Le argomentazioni didattiche o pedagogiche sottostanti hanno lo spessore
di una televendita di cinture dimagranti eccezionali perché vengono
dall’America, a partire dai virgolettati della professoressa Elena
Vietti che spiega come la “metodologia Cambridge” favorisca lo sviluppo
delle tecniche di problem solving “oltre ovviamente un potenziamento
della lingua stessa”. E qui infila la prima evidente castroneria, perché
se vogliamo imitare il modello di formazione anglosassone dobbiamo
appunto capire una cosa molto semplice: lì potenziano la propria lingua,
non quella degli altri. Se Torino chiama Cambridge, va detto che
Cambridge non chiama né Torino, né Parigi, né Madrid, né Berlino né
alcun altro. A Cambridge non si studiano le materie in francese, tedesco
o italiano – forse alla prof sfugge questo piccolo trascurabile
particolare – e nei sistemi scolastici angloamericani le lingue
straniere non sono contemplate, o comunque non sono obbligatorie, e
quando sono previste hanno un ruolo marginale. Ma nel processo di
alienazione linguistica in atto – l’abbandono dell’italiano per passare
all’inglese – non si racconta che mentre tutta l’Europa spende una
fortuna per insegnare l’inglese (lingua di fatto extracomunitaria) e
formare le nuove generazioni bilingui a base inglese sin dalle
elementari, gli inglesi e gli americani non hanno questi costi, visto
che preferiscono che tutto il mondo impari e usi la loro lingua
naturale.
Ora, per chiamare le cose con il loro nome, tutto ciò avviene
all’insegna del colonialismo linguistico. Non stupisce che gli
anglofoni, maestri del colonialismo e anche di quello che un tempo si
chiamava imperialismo, spingano in questa direzione che comporta
interessi economici e strategici per loro spropositati. Quello che
stupisce è che in Italia non lo si capisca o si faccia finta di non
capirlo. Colpisce il servilismo con cui ci zerbiniamo davanti alla
“lingua dei padroni” e alla dittatura dell’inglese in un’alienazione
culturale che distrugge la nostra lingua e cultura.

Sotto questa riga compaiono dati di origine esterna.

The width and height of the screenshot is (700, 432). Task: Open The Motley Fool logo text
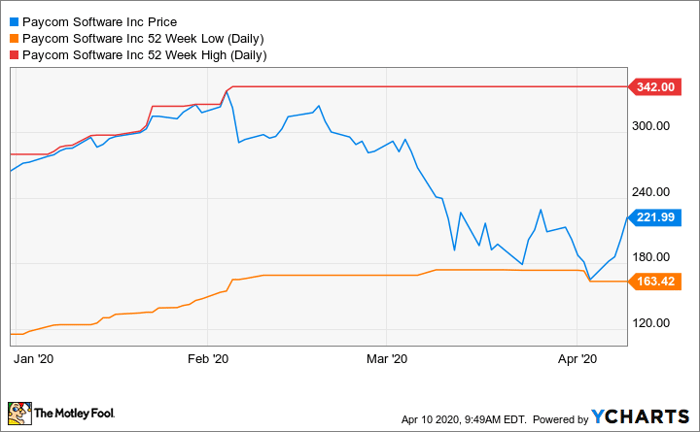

(…) Nei Paesi scandinavi, dove l’anglificazione è stata da tempo
introdotta e sperimentata, si assiste a una marcia indietro perché si è
visto che insegnare in inglese si trasforma in un processo sottrattivo,
non aggiuntivo. Insegnare in un’altra lingua comporta la perdita e la
riduzione della terminologia nella lingua nativa, induce alla
semplificazione dei concetti e dei ragionamenti perché si esprimono con
più difficoltà, spinge a pensare in inglese, che invece di aggiungersi
alla lingua di partenza finisce per fagocitarla. Noi, al contrario
stiamo andando in questa direzione suicida in modo becero, acritico e
coloniale. Le nefaste conseguenze di questi approcci sono state
denunciate da autori africani come Ngugi wa Thiong’o che le hanno
subite: lì, le scuole coloniali in lingua inglese hanno non solo
contribuito all’abbandono delle lingue indigene, ma hanno soprattutto
creato barriere culturali: chi non sapeva l’inglese non poteva accedere
alle scuole che imponevano quella lingua e in quella lingua insegnavano.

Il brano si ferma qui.